Falkowski jesienią będzie prawdopodobnie występować tuż za Ensarem Arifoviciem, który grać będzie na szpicy. - Na nowej pozycji jest bardzo ciężko, ale jakoś mi idzie. Kwestią czasu jest się tylko przyzwyczaić. Z czasem także nabiorę pewności siebie i będzie dobrze. Najważniejsze to strzelać bramki, nieważne czy jako napastnik czy pomocnik - uważa Falkowski.
Piłkarz zauważa także pozytywy gry na pozycji fałszywego napastnika. - Jestem wolnym strzelcem. Mogę biegać gdzie chcę, ale muszę wykonywać założenia taktyczne.
W sobotę Jagiellonia rozegra kolejny sparing. Tym razem rywalem żółto-czerwonych będzie Legia Warszawa. - Każdy mecz jest ważny i trener zawsze nam powtarza, ze ważne jest zwycięstwo i z takim nastawieniem wyjdziemy w sobotę na boisko - twierdzi Falkowski.
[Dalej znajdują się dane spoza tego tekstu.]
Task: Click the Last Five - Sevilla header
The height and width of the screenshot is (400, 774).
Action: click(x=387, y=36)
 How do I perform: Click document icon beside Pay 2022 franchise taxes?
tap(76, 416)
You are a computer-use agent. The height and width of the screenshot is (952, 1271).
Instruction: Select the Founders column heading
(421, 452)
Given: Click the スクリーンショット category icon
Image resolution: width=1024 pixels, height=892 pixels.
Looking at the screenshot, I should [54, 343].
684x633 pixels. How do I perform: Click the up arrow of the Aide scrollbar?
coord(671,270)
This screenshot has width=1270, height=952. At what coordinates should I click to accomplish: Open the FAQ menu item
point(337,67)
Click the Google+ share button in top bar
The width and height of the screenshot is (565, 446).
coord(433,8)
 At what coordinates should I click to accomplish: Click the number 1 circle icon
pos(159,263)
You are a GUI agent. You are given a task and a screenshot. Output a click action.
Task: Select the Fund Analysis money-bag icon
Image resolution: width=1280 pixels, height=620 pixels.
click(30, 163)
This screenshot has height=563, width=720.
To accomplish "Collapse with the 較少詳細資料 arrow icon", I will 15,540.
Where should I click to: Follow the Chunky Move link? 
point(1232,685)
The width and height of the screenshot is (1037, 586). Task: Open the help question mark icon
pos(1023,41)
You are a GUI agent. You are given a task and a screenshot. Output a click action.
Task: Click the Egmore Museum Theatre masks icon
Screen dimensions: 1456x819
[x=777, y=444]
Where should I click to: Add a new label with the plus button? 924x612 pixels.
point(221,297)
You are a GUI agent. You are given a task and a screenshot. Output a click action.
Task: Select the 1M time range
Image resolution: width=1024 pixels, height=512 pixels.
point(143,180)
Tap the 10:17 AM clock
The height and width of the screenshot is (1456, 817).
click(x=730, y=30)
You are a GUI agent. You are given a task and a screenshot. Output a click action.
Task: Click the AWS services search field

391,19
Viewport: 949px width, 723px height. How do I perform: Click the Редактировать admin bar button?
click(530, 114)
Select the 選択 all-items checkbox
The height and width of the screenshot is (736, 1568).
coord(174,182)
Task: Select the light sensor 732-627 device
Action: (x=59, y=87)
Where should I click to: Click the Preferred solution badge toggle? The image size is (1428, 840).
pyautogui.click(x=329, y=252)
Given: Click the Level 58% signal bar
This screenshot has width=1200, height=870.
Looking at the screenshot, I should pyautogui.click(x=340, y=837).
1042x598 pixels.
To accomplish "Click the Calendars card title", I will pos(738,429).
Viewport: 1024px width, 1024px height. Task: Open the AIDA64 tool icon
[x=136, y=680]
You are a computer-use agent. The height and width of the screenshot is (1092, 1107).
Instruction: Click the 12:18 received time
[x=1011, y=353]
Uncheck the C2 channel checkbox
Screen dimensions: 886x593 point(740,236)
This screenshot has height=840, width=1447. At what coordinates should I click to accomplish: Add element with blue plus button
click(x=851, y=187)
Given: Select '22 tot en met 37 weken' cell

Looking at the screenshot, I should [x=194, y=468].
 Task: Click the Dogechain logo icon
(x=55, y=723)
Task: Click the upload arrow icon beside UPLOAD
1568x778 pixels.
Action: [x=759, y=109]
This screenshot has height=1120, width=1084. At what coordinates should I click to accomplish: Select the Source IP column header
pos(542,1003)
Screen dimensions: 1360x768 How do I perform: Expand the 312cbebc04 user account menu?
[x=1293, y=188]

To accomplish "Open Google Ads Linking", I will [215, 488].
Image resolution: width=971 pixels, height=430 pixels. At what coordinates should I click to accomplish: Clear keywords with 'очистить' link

Bardzo prawdopodobne jest, że w sezonie 2008/09 w ekstraklasie będzie występować 18 drużyn. Zdaniem Falkowskiego tak duża liczba zespołów będzie wpływać męcząco na zawodników. - Więcej meczów w sezonie to dla nas gorzej. Będzie nam ciężko, ponieważ czekają nas długie i ciężkie wyjazdy. Do spotkań w ekstraklasie trzeba dodać mecze w pucharach, a w związku z tym, że liga jeszcze nie wystartowała, to będziemy grać systemem środa-sobota.